Ending Torture: Today is United Nations International Day in Support of Victims of Torture

The National Religious Campaign Against Torture (NRCAT) has been observing June as Torture Awareness Month. And today, June 26, is the United Nations International Day in Support of Victims of Torture.

John Dean has recently done a couple of articles on the state of torture accountability from the Cheney-Bush years at Findlaw.com: The Politics of Excusing Torture In The Name of National Security 05/15/09; Expert Advice On Dealing With A Prior Administration's Use of Torture 06/12/09

In the first piece, Dean indulges in some informed speculation about how various pressures within the national security establishment may have pushed Obama into endorsing some of the extreme secrecy policies of the Cheney-Bush administration and also sending signals that he would not be prosecuting torture perpetrators. But in that article, he was assuming that Obama's administration would be pursuing legal accountability later. By the time of the second article a month later, though, he seemed to be resigned to the idea that the administration would not seek to prosecute torture perpetrators.
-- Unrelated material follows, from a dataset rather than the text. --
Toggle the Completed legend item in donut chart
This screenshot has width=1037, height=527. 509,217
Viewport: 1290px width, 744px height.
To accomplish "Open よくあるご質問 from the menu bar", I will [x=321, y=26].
The second article lists a set of arguments for and against prosecuting torturers. Dean makes it clear that he finds the "arguments for prosecution stronger than those against it when those arguments are applied to the Bush/Cheney Administration." He understates his own case. The way he has lined up the pro- and anti-prosecution arguments, it's cringe-inducing to see how weak the anti-prosecution arguments are by comparison. At best, at best, not pursuing prosecutions is reckless irresponsibility.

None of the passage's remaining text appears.